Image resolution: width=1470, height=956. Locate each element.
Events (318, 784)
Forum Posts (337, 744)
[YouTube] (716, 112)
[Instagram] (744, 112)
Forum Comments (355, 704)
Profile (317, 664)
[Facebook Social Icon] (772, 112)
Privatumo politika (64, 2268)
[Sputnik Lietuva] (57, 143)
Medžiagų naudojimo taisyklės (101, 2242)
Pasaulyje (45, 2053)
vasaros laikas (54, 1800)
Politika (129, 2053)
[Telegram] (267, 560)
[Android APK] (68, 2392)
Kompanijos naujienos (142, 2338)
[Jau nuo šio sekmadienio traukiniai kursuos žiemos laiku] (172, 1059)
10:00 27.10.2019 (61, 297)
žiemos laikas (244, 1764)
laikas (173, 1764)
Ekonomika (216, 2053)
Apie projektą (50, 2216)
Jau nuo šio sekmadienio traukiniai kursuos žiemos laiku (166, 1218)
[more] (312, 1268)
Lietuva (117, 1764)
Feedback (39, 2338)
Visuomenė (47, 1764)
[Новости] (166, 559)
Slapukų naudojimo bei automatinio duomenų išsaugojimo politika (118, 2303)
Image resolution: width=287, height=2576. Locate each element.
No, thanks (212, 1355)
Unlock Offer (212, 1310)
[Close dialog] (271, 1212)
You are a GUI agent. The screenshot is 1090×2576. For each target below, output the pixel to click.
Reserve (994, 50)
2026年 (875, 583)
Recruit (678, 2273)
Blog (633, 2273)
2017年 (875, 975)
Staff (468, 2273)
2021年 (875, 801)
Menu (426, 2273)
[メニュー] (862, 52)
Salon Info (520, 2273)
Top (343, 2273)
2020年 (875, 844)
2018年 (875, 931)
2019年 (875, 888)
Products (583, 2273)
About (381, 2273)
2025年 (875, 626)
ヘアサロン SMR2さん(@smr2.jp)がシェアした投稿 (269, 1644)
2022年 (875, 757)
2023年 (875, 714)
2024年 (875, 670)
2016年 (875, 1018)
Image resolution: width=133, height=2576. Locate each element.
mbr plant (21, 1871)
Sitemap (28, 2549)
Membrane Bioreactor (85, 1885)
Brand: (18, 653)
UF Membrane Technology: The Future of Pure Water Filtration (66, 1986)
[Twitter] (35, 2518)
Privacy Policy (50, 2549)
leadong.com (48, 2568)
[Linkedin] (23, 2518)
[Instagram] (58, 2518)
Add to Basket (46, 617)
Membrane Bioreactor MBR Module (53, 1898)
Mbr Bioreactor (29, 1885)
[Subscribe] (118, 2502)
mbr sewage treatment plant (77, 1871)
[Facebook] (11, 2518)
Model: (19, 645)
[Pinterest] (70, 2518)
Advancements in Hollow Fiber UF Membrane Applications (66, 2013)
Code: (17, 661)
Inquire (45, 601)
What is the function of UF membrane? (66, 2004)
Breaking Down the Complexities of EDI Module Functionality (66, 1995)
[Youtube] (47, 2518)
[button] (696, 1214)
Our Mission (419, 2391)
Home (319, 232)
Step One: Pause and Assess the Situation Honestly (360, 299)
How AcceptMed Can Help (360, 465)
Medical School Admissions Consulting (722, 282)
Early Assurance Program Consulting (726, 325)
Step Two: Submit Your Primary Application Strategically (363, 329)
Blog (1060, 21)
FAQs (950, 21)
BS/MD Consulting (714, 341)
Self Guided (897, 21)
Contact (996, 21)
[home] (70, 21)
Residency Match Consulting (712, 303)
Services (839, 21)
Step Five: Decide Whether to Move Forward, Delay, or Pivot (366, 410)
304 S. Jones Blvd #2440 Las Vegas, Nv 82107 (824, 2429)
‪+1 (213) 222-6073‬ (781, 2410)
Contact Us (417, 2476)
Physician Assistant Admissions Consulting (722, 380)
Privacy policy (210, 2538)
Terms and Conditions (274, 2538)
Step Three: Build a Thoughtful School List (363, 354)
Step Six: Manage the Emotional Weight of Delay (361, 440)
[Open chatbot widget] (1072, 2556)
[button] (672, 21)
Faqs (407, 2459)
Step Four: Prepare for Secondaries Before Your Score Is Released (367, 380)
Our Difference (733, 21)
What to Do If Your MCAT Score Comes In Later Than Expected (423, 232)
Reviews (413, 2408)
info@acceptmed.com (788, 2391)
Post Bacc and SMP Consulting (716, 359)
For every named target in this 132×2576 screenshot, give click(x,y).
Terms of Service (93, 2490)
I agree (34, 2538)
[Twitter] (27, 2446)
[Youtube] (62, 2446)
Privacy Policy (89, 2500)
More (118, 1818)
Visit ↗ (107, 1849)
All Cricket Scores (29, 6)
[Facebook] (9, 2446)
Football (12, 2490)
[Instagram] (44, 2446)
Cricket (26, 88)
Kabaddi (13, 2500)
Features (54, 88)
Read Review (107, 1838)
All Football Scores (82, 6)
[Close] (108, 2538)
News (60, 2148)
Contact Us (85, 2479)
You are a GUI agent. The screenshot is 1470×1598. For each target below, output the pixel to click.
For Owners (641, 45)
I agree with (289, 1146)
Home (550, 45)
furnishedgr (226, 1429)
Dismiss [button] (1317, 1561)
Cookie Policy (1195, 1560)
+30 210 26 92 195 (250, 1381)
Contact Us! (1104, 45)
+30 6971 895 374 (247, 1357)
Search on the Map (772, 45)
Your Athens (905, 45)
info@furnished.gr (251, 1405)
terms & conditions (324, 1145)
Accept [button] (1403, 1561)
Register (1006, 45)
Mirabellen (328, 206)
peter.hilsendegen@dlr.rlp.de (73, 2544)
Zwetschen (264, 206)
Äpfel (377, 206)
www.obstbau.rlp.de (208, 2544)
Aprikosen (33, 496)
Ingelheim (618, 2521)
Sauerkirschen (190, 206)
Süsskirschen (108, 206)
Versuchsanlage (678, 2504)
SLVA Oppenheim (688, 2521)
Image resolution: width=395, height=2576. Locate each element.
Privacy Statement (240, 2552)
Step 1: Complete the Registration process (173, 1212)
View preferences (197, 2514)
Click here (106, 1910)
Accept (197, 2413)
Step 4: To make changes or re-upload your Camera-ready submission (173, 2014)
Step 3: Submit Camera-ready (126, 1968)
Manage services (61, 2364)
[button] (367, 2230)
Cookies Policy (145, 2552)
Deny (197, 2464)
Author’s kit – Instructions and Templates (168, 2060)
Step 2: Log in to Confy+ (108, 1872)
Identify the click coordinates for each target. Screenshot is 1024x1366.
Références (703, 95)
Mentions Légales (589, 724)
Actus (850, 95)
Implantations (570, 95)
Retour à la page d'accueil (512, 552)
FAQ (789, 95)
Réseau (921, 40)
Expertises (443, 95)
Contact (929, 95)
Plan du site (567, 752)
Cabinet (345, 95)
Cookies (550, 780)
• • • • •
WHAT YOU ARE ASKED TO DO
Above are the lines; repeat exactly the ones from the line containing "Home (550, 45)" down to the line containing "Ingelheim (618, 2521)", both inclusive.

ANSWER TO THE EXERCISE
Home (550, 45)
furnishedgr (226, 1429)
Dismiss [button] (1317, 1561)
Cookie Policy (1195, 1560)
+30 210 26 92 195 (250, 1381)
Contact Us! (1104, 45)
+30 6971 895 374 (247, 1357)
Search on the Map (772, 45)
Your Athens (905, 45)
info@furnished.gr (251, 1405)
terms & conditions (324, 1145)
Accept [button] (1403, 1561)
Register (1006, 45)
Mirabellen (328, 206)
peter.hilsendegen@dlr.rlp.de (73, 2544)
Zwetschen (264, 206)
Äpfel (377, 206)
www.obstbau.rlp.de (208, 2544)
Aprikosen (33, 496)
Ingelheim (618, 2521)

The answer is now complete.